III. Standard Log Fields

Standard Python logging module formatters will automatically include timestamp and level. Beyond these defaults, aclarai logs will consistently include the following fields and contextual identifiers:

  • service: The name of the Docker service/component originating the log (e.g., aclarai-core, vault-watcher, aclarai-scheduler, aclarai-ui).
  • filename.function_name: The specific Python file and function where the log entry originated (e.g., [claim_processor.decompose_claim]). This is crucial for pinpointing code locations.
  • message: A concise human-readable description of the event.
  • Contextual IDs (when applicable):
    • aclarai_id: The unique identifier for a Markdown block, claim, concept, or other aclarai entity being processed (blk_xyz, clm_abc, concept_def).
    • job_id: A unique identifier for a specific execution of a scheduled job.
    • file_path: The vault-relative path to the Markdown file currently being processed or affected.

Conceptual Log Format:

[TIMESTAMP] [LEVEL] [SERVICE] [FILENAME.FUNCTION_NAME] MESSAGE [DETAILS: {aclarai_id: "...", file_path: "..."}]
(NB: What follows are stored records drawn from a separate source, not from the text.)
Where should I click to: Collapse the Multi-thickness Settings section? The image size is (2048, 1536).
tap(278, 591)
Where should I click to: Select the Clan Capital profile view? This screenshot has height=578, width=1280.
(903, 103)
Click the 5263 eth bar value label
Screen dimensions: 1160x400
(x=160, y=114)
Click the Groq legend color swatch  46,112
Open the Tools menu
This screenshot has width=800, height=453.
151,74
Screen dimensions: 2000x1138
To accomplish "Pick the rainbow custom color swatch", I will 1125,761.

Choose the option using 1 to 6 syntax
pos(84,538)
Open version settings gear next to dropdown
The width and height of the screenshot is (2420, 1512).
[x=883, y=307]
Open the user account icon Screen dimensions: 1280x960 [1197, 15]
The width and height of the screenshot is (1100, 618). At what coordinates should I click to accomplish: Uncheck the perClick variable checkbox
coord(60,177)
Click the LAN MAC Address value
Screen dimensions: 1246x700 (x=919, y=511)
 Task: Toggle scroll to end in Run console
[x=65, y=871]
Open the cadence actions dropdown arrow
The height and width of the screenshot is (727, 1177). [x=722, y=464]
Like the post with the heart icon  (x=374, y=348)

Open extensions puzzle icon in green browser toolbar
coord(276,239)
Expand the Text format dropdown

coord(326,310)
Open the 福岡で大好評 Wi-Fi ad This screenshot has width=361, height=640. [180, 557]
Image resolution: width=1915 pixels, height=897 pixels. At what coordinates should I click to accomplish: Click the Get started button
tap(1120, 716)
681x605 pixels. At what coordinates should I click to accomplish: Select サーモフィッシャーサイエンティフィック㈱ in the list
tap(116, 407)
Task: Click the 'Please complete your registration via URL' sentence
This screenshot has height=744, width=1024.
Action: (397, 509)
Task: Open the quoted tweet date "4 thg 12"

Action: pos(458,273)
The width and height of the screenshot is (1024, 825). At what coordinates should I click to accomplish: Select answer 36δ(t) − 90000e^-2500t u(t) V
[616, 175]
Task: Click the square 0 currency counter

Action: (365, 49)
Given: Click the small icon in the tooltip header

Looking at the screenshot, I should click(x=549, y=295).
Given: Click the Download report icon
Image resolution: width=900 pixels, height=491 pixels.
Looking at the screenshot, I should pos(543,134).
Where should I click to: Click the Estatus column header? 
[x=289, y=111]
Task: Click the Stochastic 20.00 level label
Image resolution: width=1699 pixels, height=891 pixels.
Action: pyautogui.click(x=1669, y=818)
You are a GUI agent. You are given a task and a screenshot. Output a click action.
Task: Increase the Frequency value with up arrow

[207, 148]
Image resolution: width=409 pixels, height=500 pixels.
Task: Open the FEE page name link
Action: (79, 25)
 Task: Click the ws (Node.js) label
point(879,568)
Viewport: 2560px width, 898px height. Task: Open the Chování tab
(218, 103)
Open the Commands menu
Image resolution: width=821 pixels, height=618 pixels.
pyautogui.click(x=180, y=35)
IV. Log Output Destination

All aclarai services will direct their logs to stdout (standard output) and stderr (standard error) within their respective Docker containers.

  • This approach is idiomatic for containerized applications and ensures that Docker's default logging drivers can readily collect and expose all log streams.
  • It provides a unified log view via docker compose logs for local development and debugging.

V. Non-Goals for Current Scope

  • Centralized Logging Infrastructure: The current scope does not include the deployment of dedicated log aggregation, analysis, or visualization tools (e.g., ELK Stack, Grafana Loki).
  • Advanced Metrics/Telemetry: Beyond detailed event logs, the system will not collect or expose explicit operational metrics (e.g., CPU/memory usage, LLM token counts per job, API latencies) in a structured, Prometheus-compatible format.
  • Complex Log Rotation/Archiving: Basic log rotation will be handled by Docker's default logging driver configurations.

This strategy aims to provide robust, developer-friendly logging that supports efficient development and basic operational oversight, without introducing undue complexity for the current project phase.